A settembre riprendono i corsi della Piccola Accademia di Poesia di Milano, la scuola di scrittura dedicata esclusivamente al componimento in versi, un’esperienza unica in Italia.
Piccola Accademia di Poesia è una visione nata dalla fantasia di Elena Mearini, poetessa, scrittrice e imprenditrice dove "PAP" è l'acronimo usato per indicare questo luogo di incontro, confronto, dialogo e ascolto della Poesia. 
Una “Piccola Accademia” in cui, attraverso un metodo didattico innovativo e interdisciplinare, si può scoprire e mettere a punto una cifra poetica personale. Un luogo unico in cui lasciarsi invadere dalle voci dei più grandi poeti di ieri e di oggi e mettere alla prova la propria.

■ Consegna:
Sapresti riprendere il testo sulla Piccola Accademia di Poesia e proseguirlo dopo la sua ultima frase?

■ Dati estratti:
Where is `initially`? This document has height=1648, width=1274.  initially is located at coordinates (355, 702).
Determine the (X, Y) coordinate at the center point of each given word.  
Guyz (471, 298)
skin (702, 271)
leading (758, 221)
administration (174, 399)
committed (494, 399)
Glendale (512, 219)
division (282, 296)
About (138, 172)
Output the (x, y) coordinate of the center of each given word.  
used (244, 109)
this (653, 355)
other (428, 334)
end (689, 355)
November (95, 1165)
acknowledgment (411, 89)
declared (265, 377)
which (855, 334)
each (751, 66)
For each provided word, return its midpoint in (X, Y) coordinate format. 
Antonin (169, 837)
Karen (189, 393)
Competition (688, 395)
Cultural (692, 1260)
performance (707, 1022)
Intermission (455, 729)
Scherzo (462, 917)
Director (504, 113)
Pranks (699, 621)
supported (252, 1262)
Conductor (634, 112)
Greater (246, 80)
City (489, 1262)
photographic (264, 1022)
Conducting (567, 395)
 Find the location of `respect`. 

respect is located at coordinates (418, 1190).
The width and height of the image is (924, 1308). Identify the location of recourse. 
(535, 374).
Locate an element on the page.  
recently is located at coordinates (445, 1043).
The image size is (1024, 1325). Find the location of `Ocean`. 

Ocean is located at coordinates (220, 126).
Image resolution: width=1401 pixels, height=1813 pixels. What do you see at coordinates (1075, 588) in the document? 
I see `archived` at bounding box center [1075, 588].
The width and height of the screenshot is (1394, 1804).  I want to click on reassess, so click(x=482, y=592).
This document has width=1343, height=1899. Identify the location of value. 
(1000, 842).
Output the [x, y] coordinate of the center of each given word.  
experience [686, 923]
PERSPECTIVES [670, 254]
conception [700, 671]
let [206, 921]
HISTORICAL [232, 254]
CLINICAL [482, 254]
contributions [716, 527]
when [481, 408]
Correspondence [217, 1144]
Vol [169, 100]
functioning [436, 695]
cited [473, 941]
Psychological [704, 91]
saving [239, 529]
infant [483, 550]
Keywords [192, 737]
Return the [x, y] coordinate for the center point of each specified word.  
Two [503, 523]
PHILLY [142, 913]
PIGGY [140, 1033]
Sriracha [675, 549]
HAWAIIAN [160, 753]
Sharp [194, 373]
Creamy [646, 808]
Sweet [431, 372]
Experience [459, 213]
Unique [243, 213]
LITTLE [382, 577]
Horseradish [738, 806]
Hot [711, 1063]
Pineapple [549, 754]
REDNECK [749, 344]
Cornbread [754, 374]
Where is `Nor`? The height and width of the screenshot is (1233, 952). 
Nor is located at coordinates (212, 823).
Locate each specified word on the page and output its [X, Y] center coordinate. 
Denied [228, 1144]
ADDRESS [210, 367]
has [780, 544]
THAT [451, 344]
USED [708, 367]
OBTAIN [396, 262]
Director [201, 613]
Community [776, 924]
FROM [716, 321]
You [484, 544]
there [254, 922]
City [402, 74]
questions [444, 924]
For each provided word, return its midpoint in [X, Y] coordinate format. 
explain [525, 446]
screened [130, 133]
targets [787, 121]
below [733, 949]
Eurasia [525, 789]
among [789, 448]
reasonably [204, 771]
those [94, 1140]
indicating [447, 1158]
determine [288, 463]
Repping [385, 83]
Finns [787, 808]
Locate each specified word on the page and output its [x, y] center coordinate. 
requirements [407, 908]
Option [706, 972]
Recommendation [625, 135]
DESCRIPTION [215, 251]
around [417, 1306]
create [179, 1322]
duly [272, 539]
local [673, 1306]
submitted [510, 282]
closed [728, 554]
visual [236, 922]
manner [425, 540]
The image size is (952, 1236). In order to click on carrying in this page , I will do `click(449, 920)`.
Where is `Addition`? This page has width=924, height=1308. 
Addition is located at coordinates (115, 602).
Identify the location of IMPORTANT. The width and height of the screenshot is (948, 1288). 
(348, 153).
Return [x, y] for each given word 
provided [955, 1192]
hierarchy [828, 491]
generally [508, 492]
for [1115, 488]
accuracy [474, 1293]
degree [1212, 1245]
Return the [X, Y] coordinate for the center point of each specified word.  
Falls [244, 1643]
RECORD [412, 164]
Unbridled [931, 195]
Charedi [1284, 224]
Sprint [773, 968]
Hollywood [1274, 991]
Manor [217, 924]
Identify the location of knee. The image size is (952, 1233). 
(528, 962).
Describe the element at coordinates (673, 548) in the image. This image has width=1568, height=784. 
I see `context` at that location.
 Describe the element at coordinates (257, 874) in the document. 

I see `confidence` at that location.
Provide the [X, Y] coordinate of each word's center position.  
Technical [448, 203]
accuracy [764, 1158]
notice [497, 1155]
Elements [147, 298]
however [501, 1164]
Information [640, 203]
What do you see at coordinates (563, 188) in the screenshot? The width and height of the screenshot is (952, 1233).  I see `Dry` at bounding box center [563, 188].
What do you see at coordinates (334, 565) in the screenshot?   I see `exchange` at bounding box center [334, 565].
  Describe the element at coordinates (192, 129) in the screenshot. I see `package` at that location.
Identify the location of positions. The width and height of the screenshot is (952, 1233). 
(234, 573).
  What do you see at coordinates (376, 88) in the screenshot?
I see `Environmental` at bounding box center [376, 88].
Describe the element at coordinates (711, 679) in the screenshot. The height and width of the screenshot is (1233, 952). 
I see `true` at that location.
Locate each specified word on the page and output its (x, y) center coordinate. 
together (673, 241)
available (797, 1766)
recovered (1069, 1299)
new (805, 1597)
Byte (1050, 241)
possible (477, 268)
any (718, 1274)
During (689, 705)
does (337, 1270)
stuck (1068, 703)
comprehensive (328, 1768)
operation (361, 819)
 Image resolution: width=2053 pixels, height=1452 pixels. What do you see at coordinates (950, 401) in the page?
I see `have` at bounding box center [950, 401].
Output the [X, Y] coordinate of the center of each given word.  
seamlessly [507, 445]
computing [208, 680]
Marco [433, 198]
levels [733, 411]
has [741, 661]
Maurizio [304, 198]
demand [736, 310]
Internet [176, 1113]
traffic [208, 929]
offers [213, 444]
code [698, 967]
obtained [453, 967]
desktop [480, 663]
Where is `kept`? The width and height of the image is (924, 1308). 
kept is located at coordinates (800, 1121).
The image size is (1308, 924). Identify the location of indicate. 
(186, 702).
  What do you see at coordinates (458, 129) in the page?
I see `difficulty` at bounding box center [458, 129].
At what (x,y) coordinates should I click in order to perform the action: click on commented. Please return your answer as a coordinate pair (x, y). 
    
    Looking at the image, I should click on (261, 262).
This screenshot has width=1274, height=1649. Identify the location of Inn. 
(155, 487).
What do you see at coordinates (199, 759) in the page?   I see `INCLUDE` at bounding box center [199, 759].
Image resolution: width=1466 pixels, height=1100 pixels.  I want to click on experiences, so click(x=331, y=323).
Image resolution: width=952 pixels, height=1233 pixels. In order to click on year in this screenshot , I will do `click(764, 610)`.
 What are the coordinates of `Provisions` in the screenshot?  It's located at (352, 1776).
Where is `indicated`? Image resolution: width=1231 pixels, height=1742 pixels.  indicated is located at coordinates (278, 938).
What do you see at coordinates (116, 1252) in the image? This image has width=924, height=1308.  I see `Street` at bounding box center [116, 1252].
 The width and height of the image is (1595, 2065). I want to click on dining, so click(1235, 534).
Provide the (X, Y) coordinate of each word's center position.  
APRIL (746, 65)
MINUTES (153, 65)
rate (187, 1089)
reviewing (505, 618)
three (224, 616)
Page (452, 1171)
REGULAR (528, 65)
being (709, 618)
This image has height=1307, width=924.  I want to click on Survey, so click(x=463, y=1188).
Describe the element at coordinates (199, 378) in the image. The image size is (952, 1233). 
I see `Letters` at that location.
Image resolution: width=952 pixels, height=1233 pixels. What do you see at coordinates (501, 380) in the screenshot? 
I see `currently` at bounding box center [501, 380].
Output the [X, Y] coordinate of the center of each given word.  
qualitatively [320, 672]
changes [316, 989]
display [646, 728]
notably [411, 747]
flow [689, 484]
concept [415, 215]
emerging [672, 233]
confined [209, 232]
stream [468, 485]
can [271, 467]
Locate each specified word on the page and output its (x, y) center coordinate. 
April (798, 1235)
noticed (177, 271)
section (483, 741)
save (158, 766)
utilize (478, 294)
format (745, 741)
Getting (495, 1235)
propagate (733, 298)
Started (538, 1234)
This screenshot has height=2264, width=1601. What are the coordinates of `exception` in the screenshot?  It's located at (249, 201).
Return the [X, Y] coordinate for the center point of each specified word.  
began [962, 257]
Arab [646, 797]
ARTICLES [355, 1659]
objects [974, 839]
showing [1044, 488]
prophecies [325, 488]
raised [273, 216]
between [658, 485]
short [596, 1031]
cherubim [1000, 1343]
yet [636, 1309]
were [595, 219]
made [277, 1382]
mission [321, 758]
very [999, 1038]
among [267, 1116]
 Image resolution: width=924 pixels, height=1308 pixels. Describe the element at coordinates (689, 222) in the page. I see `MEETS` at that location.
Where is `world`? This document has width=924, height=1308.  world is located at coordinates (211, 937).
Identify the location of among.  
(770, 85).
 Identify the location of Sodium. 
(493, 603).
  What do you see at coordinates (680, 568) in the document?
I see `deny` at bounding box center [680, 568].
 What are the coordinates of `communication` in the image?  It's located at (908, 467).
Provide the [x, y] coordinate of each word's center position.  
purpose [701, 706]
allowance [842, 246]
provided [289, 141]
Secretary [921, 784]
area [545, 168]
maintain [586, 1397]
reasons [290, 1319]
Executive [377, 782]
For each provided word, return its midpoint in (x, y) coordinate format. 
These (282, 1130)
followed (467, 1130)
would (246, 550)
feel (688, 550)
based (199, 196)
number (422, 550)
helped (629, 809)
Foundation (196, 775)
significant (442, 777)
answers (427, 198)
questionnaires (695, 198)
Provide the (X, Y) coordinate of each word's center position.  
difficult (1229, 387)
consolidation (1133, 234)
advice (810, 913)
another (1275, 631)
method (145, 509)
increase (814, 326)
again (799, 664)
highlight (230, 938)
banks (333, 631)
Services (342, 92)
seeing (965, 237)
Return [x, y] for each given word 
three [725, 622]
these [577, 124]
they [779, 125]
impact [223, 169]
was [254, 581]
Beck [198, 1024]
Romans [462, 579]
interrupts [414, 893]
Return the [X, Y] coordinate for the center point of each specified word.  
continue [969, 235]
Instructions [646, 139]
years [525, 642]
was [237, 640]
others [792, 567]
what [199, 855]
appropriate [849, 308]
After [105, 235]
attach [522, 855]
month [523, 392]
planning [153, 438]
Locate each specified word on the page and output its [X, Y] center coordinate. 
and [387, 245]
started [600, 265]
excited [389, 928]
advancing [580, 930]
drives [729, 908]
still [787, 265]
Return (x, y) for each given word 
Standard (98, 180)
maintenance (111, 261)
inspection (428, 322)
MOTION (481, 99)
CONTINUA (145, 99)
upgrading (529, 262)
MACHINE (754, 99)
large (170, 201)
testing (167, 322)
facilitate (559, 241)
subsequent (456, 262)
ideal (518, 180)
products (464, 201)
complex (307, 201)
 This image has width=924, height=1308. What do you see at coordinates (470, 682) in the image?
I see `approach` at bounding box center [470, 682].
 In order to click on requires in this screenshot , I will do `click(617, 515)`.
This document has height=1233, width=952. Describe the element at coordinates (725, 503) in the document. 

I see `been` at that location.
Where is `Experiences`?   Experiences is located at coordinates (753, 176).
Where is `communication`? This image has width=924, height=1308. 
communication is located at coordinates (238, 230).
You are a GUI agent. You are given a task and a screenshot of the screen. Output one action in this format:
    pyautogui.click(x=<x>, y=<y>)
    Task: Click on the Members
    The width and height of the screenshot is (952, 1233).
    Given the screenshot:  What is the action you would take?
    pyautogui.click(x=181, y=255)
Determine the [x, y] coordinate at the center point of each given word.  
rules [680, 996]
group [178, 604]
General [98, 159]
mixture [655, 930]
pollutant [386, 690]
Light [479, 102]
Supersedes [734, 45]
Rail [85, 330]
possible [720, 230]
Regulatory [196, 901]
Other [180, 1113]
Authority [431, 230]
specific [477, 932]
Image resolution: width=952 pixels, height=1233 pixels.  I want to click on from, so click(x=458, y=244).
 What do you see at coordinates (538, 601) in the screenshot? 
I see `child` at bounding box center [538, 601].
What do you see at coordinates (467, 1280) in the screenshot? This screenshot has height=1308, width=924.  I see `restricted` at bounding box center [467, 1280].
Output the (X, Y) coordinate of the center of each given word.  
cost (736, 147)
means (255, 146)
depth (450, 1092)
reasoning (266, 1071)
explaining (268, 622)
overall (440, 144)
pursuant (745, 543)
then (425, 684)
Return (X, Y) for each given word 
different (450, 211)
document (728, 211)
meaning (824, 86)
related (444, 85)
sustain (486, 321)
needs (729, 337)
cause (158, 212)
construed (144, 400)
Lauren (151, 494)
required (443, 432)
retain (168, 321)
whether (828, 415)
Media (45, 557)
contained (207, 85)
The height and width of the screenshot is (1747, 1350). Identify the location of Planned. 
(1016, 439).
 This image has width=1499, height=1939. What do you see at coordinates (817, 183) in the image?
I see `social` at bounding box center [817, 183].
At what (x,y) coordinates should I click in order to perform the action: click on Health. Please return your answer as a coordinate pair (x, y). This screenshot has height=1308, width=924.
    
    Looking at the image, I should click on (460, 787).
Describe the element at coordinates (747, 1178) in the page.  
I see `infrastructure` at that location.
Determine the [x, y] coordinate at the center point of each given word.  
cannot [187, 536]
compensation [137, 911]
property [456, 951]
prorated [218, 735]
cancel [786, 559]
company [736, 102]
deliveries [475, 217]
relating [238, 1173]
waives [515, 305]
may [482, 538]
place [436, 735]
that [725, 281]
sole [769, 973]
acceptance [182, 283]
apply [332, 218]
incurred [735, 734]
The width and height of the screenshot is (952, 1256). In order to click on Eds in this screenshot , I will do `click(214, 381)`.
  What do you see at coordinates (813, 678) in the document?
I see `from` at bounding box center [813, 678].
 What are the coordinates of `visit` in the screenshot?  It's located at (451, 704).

■ Risposta:
Vorrei che l’Accademia diventasse sempre di più un punto di riferimento per tutti coloro che desiderano frequentare e praticare la poesia ma non solo. Un luogo di confronto e scambio tra amanti della parola in ogni sua forma ed espressione, uno spazio capace di accogliere e sostenere progetti creativi che pongono al centro lo sguardo poetico sulle cose.
Elena Mearini
Si riparte il 22 settembre con i PAP, i moduli di formazione crescente sviluppata in DUE ANNI, suddivisa in quattro quadrimestri: PAP0, PAP1, PAP2 e PAP3. 
La frequentazione di ogni PAP dà accesso di diritto al quadrimestre successivo. 
I quadrimestri sono strutturati con 8 lezioni ciascuno di una durata di 3h circa per 2 incontri al mese, a scelta tra la classe del venerdì sera dalle 19 alle 22 e quella del sabato pomeriggio dalle 14.30 alle 17.30. 
Oltre alla parte didattica si prevedono esercitazioni propedeutiche alla scrittura in classe insieme ai docenti e condivisione collettiva. Talvolta ci saranno “compiti” da svolgere a casa. 
La frequentazione potrà avvenire in presenza in sede oppure online (via Zoom).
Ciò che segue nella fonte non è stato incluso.